Between the trial hearing in January and its resumption in May, Ecuador's Prosecutor's Office revived an investigation against Fabián Hurtado, the technical expert called by Ola Bini's defense to refute the image of the telnet session and who is expected to testify at the trial hearing.
On January 10, 2022, the Prosecutor's Office filed charges for procedural fraud against Hurtado. There was a conspicuous gap between this charge and the last investigative proceeding by prosecutors in the case against Hurtado, when police raided his home almost 20 months before, claiming that he had “incorporated misleading information in his résumé". This raid was violent and irregular, and considered by Amnesty International as an attempt to intimidate Ola Bini's defense. One of the pieces of evidence against Hurtado is the document by which Bini’s lawyer, Dr. Carlos Soria, included Hurtado’s technical report in Bini's case file.
Hurtado's indictment hearing was held on February 9, 2022. The judge opened a 90-day period of investigation which is about to end. As part of this investigation, the prosecutor's office and the police raided the offices of Ola Bini's non-profit organization in a new episode of due process violations, according to media reports.
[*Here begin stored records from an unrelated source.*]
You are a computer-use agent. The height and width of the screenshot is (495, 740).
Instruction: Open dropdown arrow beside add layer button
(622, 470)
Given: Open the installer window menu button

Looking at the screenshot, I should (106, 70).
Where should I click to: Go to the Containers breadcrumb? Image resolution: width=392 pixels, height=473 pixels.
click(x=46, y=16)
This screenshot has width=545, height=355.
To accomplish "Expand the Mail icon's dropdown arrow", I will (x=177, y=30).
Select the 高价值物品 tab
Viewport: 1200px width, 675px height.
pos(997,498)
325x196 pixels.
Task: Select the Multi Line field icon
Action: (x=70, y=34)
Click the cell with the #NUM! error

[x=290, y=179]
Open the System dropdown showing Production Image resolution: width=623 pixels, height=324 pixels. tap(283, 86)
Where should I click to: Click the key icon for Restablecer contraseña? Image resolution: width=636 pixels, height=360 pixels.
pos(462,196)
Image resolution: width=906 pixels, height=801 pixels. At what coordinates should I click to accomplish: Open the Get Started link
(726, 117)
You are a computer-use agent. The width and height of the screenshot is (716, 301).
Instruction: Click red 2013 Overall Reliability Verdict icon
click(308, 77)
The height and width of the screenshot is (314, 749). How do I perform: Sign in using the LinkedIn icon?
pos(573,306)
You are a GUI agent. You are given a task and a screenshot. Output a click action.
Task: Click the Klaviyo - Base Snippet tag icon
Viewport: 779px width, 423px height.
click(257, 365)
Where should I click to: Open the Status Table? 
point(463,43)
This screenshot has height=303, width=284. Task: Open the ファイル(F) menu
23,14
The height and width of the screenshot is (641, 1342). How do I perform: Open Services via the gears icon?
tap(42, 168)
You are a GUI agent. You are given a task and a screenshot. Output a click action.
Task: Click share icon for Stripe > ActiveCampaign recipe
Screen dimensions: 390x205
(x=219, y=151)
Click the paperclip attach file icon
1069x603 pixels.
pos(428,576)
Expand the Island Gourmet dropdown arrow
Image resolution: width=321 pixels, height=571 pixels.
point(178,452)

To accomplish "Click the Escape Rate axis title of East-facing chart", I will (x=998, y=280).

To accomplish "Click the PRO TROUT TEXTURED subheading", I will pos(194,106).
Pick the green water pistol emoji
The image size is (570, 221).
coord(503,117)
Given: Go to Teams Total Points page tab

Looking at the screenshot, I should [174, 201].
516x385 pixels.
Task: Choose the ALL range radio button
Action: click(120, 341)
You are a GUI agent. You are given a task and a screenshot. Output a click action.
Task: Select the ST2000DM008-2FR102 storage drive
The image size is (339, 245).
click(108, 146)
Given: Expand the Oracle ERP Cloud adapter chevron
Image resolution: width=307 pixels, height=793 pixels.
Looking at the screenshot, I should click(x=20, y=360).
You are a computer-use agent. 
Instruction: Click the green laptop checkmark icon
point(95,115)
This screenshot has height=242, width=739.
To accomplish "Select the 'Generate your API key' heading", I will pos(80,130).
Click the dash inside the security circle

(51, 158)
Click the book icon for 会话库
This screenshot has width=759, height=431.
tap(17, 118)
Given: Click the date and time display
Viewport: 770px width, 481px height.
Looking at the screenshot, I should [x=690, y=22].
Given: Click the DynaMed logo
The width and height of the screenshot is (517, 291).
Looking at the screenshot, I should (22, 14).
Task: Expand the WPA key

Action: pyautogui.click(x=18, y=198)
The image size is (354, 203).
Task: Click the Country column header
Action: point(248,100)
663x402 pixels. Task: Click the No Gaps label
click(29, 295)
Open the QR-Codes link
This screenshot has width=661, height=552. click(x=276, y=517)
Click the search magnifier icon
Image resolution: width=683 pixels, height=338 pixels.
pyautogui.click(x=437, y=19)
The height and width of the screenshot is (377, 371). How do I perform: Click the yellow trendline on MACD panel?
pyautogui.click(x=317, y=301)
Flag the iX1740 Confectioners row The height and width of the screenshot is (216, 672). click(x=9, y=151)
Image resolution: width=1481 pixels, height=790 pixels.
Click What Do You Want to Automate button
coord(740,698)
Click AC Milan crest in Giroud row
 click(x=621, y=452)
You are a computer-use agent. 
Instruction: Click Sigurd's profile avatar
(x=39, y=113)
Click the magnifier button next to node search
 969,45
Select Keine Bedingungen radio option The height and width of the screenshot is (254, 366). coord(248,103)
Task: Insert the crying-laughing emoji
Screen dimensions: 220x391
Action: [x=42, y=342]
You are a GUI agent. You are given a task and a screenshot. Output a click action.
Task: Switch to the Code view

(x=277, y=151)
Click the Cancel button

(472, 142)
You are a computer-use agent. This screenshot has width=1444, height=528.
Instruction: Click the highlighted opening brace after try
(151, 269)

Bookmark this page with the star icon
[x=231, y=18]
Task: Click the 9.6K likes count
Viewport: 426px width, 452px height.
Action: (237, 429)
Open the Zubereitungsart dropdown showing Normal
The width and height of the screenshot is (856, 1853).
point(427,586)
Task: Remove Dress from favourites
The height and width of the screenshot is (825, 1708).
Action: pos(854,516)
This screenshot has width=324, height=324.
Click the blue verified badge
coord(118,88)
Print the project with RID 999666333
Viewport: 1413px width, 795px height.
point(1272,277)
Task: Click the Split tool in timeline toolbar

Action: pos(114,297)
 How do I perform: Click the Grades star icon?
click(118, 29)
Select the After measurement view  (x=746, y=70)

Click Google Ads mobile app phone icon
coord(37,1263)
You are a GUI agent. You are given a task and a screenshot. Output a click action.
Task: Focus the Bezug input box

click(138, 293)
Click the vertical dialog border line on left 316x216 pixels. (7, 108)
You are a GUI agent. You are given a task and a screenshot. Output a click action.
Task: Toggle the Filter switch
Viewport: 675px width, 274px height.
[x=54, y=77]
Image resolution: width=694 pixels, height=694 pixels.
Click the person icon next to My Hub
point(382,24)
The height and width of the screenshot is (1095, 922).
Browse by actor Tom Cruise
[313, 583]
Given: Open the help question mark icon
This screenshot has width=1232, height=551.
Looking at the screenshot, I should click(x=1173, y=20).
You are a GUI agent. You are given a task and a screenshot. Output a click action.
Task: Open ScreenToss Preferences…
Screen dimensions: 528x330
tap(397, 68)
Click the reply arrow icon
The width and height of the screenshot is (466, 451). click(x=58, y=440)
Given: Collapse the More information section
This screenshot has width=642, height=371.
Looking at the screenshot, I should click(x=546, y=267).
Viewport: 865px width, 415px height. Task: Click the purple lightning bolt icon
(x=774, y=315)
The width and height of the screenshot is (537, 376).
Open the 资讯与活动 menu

Civil Society Report and Recommendations
Today’s report, by organizations gathered in the Observation Mission of Bini's case, is critical for all participating and to others concerned about digital rights around the world. There is still time for the court to recognize and correct the irregularities and technical weaknesses in the case. It points out key points that should be taken into consideration by the judicial authorities in charge of examining the case.
In particular, the report notes, the accusations have failed to demonstrate a consistent case against Ola Bini. Irregularities in court procedures and police action have affected both the speed of the procedure and due process of law in general. In addition, accusations against Bini show little technical knowledge, and could lead to the criminalization of people carrying out legitimate activities protected by international human rights standards. This case may lead to the further persecution of the so-called "infosec community" in Latin America, which is made up primarily of security activists who find vulnerabilities in computer systems, carrying out work that has a positive impact on society in general. The attempt to criminalize Ola Bini already shows a hostile scenario for these activists and, consequently, for the safeguard of our rights in the digital environment.
Moreover, these activists must be guaranteed the right to use the tools necessary for their work—for example, the importance of online anonymity must be respected as a premise for the exercise of several human rights, such as privacy and freedom of expression. This right is protected by international Human Rights standards, which recognize the use of encryption (including tools such as Tor) as fundamental for the exercise of these rights.
These researchers and activists protect the computer systems on which we all depend, and protect the people who have incorporated electronic devices into their daily lives, such as human rights defenders, journalists and activists, among many other key actors for democratic vitality. Ola Bini, and others who work in the field, must be protected—not persecuted.